25/11/2020

LA PROPOSTA

A lezione di comunicazione e relazione sociale con la professoressa Montoya

Continuano gli incontri di “Cittadini attivi nel cambiamento della politica”

Un viaggio tra comunicazione e relazione sociale assieme alla professoressa Montoya

ROVIGO - Proseguono in modalità virtuale le lezioni del percorso “Cittadini attivi nel cambiamento della politica”. Il ciclo di incontri, organizzato dalla Consulta delle aggregazioni laicali (Cdal) propone ora il quarto dei cinque contributi in calendario direttamente sul canale YouTube della diocesi di Adria-Rovigo con l’intervento della professoressa Cristina Montoya, docente dell’Istituto Universitario Sophia di Loppiano (FI), su “Comunicazione e relazione sociale”.

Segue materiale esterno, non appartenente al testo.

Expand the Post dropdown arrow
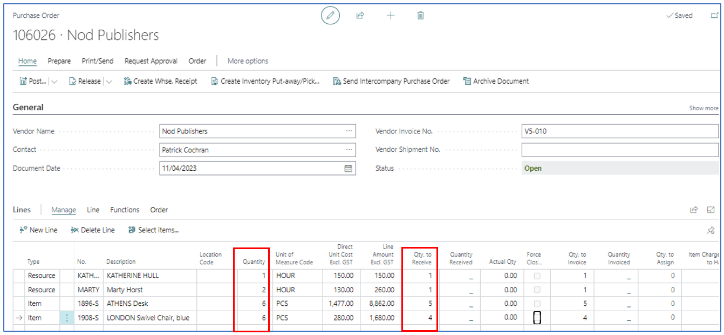This screenshot has width=724, height=335. coord(54,82)
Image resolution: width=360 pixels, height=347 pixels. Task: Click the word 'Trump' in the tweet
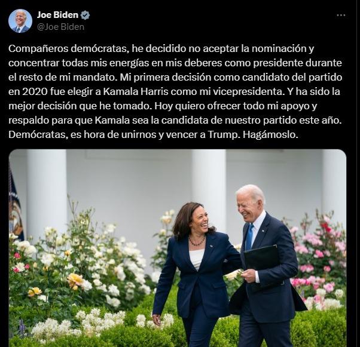pos(223,134)
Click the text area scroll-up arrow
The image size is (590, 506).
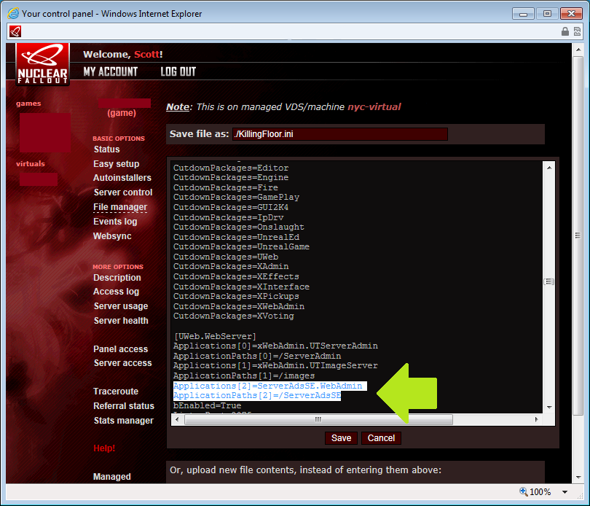coord(549,168)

Un argomento quanto mai attuale in un momento epocale come quello che il mondo intero sta vivendo: “Quello che prima era virtuale, lontano, scelta di pochi, e mi riferisco alla rete, ora è prassi e abitudine comune, quotidiana, anche se 850 milioni di persone sono prive di energia e non possono avere accesso alle nuove tecnologie che tagliano fuori anche una larga fascia della popolazione adulta”. Nel richiamare, lo fa più volte nel corso del suo speech, la “necessità di punti fermi nell’informazione” mettendo in guardia dal rischio di “tradimento semantico”, la Montoya prosegue nella sua argomentazione: “Internet ha cambiato le cose delineando un vero e proprio ‘nuovo assetto sociale’, una ‘rete di reti’ contraddistinta da fluidità organizzativa e cambiamento costante. In una società così egocentrica i rischi maggiori sono l’isolamento e una sempre più forte individualizzazione in un modo che da rurale si è spostato su spazi urbani, in cui anche il lavoro è diventato ormai online e la comunicazione di massa come la conoscevamo prima si è trasformata in ‘autocomunicazione delle masse’”.

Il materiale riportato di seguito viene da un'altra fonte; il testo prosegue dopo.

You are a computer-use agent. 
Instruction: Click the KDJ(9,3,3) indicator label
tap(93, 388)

La professoressa, opposta a questa sorte di “deriva” suggerisce quindi un approccio diverso, un nuovo modello di comunicazione - in linea con quello che Papa Francesco definisce “cultura dell’incontro“ -, ovvero la cosiddetta “comunicazione di prossimità. La polarizzazione e il pensiero binario divide tutto in sì/no, noi/loro, amico/nemico, e porta giocoforza a scenari di divisione ma chi voglia davvero comunicare deve superare questa logica di pensiero, superandone la facile digitalizzazione e il sistema di classi per arrivare a un’analisi dei fatti non isolati tra loro”. In pratica un “dire che sia anche dare” capace di arrivare alla “conoscenza della realtà attraverso un dialogo a più piani partendo dal dialogo interiore. Serve un punto di vista più completo ed onesto, una razionalità e sensibilità in grado di passare dallo sguardo solo esterno anche all’interno per generare nuove forme di conoscenza. Facendo così potremmo riscoprire anche il volto dell’altro, ‘vedendo nella morte la vita, nello straniero il fratello, nella disperazione la speranza’”.

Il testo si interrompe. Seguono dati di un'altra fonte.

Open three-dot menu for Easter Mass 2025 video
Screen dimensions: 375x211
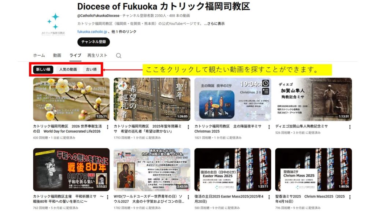(269, 197)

L’intervento della Montoya pone quindi l’accento sulla capacità della neolingua dei media di non generare nuove parole ma spesso anzi di svuotare quelle esistenti di carica semantica: “Prendiamo il caso di libertà, oggi non indica più sogno, creazione, dono o conquista ma solo non-proibizione. Siamo davanti a un attacco deliberato al linguaggio che espone a una sorta di censura della memoria ma attenzione: manipolare le parole equivale a manipolare la realtà...”. La risposta? Non nuove parole ma una nuova forma di attenzione, rivolta anche a diversi e più deboli: “La comunicazione di prossimità richiede un raddoppio dell’ascolto anche per chi non ha voce, pone al centro la dignità della persona e valorizza ogni elemento della sua cultura perché i nostri preconcetti sono sempre in guardia, pronti a uscire nei momenti più caldi. Insomma - conclude - serve un cambio radicale della prospettiva da ricerca di like e followers a vera relazione e che sposti il baricentro dalla tecnologia all’antropologia”.